My most frantic stretches of reading fall during the same two months every year: in December, when I try to catch up on all the year’s books that I’ve missed; and in August, when I try to cram in as much as I can before faculty obligations begin. Reading during these times has a different feel—pleasurable, still, but also a little panicky. The clocks begin to whir and chime, I hear time’s chariot hurrying near, and then I remember that old Cheever biography I’ve been meaning to read, and then I think of that new Téa Obreht novel I’ve been saving for the summer, and I start to freak out.

This fall, I’m on research leave, and so my August reading should have been more leisurely. But old habits die hard. My tote currently has four books in it, all of which I’m reading. This number is the result of careful pruning.

Here’s what one reader read while summer ran out.

 

The past few months have seen several Jane Austen–inspired titles. (Is there ever a publishing season without them?) The most surprising addition to the Janeite canon is Karen Tei Yamashita’s Sansei and Sensibility (Coffee House Press, $16.95). This collection has two sections: “Sansei Stories,” short pieces of fiction and nonfiction focusing on the experience of third-generation Japanese Americans living in Southern California in the 1960s and 1970s, hearing stories (or sensing silences) about internment camps and the difficulties of assimilation; and “JA Stories,” imaginative flights that graft the novels of Jane Austen (one JA) onto the experiences of Japanese Americans (another JA). Pride and Prejudice becomes “Giri and Gaman,” with Mr. Darcy as a high-school quarterback and class vice president, a young man “so perfect, he was just plain boring.” Emma is reimagined as “Emi,” with Austen’s famous opening turned into something quite different: “Mukashi, mukashi, Emi Moriuchi, intelligent, headstrong, privileged, and cheerfully positive, came of age in the sixties. O.K., no big deal.”

How much you like this will depend upon your familiarity with Austen and your tolerance for goofy puns. (My familiarity and tolerance are both pretty high, so I loved when Mansfield Park’s “Fanny Price” became “Fanny Rice.” Another story title: “The PersuAsians.” Ha!) The second half of Sansei and Sensibility reads like high-level fan fic.
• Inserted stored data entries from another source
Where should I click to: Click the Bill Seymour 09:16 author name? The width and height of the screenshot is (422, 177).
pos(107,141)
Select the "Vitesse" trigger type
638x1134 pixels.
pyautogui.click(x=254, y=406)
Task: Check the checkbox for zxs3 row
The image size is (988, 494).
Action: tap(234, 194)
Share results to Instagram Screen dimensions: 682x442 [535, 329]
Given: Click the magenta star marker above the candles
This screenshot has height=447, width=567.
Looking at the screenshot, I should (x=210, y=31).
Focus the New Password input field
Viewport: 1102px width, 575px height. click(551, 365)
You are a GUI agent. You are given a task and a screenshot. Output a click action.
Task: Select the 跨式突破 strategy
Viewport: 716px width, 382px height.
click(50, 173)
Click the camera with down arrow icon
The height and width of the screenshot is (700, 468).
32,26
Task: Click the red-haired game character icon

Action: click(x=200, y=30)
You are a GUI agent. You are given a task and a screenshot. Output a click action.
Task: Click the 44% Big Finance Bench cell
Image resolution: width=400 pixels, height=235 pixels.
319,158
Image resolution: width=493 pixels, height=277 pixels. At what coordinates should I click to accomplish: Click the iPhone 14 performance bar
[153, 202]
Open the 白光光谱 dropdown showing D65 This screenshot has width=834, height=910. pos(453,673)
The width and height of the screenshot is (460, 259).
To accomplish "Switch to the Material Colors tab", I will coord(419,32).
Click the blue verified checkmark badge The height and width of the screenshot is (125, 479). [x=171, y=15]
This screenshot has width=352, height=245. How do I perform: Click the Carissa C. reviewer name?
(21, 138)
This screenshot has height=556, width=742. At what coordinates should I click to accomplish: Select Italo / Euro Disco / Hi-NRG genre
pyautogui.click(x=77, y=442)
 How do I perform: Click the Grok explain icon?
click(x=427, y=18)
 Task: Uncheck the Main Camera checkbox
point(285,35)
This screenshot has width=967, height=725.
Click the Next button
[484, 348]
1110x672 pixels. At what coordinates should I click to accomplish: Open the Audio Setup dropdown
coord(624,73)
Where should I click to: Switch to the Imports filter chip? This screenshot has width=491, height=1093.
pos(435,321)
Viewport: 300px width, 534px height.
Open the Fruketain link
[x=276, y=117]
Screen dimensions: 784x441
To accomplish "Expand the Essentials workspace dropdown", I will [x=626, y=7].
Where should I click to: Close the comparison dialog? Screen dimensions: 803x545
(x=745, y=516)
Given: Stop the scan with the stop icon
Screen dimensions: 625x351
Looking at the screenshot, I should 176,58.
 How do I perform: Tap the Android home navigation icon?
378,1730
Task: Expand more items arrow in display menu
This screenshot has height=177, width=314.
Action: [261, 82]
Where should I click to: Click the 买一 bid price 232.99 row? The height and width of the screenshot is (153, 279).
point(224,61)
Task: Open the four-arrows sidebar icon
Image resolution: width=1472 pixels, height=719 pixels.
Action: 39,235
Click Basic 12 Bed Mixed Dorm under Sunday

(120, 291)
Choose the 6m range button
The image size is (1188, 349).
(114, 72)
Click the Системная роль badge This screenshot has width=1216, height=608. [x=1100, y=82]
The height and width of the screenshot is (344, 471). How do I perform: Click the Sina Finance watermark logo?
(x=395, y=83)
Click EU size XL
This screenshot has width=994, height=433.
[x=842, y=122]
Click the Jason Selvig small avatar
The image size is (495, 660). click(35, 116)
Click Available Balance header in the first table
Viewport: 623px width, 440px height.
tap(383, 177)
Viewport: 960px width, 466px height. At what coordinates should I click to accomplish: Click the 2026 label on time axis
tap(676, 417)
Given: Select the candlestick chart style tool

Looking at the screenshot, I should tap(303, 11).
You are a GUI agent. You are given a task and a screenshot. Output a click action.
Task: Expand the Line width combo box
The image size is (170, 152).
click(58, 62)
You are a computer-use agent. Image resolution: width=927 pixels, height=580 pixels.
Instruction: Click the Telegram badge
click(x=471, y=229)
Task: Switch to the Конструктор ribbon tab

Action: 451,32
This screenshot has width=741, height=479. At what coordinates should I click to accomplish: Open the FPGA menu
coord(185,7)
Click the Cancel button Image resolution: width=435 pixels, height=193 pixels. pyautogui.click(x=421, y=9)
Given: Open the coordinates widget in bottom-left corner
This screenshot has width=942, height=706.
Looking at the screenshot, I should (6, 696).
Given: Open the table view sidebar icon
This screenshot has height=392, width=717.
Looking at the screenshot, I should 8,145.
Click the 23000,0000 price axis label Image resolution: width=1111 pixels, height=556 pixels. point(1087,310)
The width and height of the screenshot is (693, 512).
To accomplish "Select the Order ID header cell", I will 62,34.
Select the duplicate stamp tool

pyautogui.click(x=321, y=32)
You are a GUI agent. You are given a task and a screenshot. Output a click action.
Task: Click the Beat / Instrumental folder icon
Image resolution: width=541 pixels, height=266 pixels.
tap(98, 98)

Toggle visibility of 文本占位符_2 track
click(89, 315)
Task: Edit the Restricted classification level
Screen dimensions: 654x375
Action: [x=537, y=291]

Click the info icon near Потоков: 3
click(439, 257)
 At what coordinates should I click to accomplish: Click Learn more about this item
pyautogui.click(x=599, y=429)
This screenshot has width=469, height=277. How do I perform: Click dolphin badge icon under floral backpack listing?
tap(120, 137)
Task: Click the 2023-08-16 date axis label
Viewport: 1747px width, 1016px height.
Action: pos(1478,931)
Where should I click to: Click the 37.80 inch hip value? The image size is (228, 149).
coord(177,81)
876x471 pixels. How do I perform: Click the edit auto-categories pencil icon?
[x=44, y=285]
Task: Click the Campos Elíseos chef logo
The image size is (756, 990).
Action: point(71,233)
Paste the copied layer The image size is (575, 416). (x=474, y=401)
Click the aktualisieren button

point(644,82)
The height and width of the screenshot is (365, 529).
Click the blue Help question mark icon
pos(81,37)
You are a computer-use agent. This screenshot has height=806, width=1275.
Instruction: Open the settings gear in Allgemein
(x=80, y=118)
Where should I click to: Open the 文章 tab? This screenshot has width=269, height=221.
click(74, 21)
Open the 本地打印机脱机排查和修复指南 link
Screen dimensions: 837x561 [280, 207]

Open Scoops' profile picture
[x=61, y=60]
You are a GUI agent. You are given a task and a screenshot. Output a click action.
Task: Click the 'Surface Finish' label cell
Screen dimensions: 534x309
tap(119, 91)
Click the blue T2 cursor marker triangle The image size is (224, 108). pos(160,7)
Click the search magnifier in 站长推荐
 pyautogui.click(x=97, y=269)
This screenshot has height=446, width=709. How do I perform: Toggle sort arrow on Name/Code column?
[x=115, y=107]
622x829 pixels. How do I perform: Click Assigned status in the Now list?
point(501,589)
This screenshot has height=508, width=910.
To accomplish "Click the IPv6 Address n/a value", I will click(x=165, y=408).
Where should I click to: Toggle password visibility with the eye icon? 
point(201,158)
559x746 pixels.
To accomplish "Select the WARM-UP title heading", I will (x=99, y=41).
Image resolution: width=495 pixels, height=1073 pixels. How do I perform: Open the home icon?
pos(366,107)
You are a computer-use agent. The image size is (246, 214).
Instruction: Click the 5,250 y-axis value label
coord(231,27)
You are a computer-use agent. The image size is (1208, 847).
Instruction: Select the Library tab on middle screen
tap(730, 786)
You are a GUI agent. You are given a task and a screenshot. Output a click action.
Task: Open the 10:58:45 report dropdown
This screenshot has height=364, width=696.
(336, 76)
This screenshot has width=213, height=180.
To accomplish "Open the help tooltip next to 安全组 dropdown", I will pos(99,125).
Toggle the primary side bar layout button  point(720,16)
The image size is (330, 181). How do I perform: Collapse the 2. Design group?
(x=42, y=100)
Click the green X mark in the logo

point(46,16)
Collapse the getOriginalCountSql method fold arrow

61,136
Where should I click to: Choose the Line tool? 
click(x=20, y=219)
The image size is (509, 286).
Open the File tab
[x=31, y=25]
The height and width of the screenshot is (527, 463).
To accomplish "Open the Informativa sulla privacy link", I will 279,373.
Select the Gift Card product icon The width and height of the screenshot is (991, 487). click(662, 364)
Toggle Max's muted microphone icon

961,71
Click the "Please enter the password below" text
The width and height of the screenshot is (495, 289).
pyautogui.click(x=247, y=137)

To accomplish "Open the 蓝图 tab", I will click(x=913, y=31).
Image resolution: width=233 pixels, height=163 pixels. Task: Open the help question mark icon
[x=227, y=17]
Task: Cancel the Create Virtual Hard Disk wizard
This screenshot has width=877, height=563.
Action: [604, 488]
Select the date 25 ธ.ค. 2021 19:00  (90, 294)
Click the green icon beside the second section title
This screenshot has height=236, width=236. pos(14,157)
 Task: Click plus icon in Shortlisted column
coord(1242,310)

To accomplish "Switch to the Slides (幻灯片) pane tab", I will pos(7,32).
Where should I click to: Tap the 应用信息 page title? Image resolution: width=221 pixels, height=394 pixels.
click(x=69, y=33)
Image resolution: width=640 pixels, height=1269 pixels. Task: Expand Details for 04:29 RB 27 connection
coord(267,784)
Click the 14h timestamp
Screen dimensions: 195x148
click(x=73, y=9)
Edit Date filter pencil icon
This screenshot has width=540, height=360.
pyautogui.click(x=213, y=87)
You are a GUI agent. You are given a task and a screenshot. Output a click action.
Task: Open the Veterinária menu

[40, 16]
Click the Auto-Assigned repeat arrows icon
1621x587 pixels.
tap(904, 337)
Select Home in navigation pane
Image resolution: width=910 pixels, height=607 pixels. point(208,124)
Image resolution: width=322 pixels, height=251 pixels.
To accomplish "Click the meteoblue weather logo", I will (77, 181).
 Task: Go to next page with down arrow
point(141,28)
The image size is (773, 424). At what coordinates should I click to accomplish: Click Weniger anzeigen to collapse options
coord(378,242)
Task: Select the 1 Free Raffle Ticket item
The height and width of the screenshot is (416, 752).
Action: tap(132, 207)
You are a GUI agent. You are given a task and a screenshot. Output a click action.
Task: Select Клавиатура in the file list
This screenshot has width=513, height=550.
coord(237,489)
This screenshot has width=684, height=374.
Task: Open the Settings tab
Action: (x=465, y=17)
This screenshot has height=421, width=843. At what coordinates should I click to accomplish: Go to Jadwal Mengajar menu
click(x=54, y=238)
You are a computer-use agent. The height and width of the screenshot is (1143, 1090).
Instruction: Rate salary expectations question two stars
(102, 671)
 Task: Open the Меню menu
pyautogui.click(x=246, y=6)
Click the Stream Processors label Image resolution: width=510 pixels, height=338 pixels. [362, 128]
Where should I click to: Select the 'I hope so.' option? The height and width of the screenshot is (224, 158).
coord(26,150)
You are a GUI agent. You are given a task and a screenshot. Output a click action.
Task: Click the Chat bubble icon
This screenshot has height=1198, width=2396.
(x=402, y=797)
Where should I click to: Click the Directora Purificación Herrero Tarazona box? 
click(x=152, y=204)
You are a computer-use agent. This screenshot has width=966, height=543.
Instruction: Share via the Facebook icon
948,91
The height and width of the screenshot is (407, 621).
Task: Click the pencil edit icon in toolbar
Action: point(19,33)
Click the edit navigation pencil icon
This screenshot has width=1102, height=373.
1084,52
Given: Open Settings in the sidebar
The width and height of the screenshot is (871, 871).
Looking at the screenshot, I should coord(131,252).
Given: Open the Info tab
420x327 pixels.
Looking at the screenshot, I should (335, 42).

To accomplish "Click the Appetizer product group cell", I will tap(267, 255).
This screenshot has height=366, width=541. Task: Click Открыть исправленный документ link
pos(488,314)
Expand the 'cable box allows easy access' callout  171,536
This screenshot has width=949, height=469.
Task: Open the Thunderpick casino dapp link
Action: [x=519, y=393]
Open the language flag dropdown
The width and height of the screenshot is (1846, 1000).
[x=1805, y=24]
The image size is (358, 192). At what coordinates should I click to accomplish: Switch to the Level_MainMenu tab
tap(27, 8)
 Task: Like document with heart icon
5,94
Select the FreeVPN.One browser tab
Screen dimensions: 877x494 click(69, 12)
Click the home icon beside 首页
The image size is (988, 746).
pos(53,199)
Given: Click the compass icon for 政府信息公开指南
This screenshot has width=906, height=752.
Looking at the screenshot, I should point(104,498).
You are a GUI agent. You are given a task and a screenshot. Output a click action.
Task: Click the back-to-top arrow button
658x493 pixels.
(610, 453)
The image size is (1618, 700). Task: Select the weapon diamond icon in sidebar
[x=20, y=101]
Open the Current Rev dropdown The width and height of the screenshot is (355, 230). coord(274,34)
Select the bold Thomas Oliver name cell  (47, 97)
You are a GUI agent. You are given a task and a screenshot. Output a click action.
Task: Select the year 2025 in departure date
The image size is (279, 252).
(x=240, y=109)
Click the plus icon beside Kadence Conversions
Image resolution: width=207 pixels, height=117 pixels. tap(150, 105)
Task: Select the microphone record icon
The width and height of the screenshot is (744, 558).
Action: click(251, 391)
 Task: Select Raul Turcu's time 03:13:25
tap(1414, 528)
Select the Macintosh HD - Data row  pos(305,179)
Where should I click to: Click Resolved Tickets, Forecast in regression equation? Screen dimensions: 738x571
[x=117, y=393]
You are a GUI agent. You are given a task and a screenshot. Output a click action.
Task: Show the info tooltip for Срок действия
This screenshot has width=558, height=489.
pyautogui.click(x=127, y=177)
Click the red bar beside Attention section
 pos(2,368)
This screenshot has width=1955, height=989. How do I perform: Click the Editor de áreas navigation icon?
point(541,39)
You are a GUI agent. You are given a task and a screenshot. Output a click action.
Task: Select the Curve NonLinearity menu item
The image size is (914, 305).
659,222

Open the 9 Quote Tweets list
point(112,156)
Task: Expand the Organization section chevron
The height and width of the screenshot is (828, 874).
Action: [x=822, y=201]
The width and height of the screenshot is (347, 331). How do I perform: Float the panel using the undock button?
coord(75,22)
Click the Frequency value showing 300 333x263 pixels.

I mean that as a compliment; Shakespeare wrote his share of the stuff, too. Even in the first, ostensibly non-Austen half, Yamashita’s stories channel Austen’s sharp social vision and exhibit her tart, sometimes icy meanness. At its best, Sansei and Sensibility works as imaginative criticism. Sense and sensibility, social propriety and conversational facility: these help Austen’s heroines place themselves, and to be a Regency Era–woman, propertied or not, is to know that one must have a place in order to have an identity. Yamashita’s sansei characters share these concerns. Like Persuasion’s Anne Elliott, they’re often caught between the demands of the previous generation and the demands of the present, trying to place themselves in a world that is both completely bewildering and depressingly provincial.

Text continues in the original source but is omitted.